**PROBLEM TO SOLVE**
Nothing less than an exact copy of all the records is required.

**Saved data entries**

________________________

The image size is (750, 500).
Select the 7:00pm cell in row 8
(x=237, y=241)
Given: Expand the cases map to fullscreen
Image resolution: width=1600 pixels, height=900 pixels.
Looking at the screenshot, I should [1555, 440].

________________________

**RESULT OF THE EXERCISE**
The image size is (750, 500).
Select the 7:00pm cell in row 8
(x=237, y=241)
Given: Expand the cases map to fullscreen
Image resolution: width=1600 pixels, height=900 pixels.
Looking at the screenshot, I should [1555, 440].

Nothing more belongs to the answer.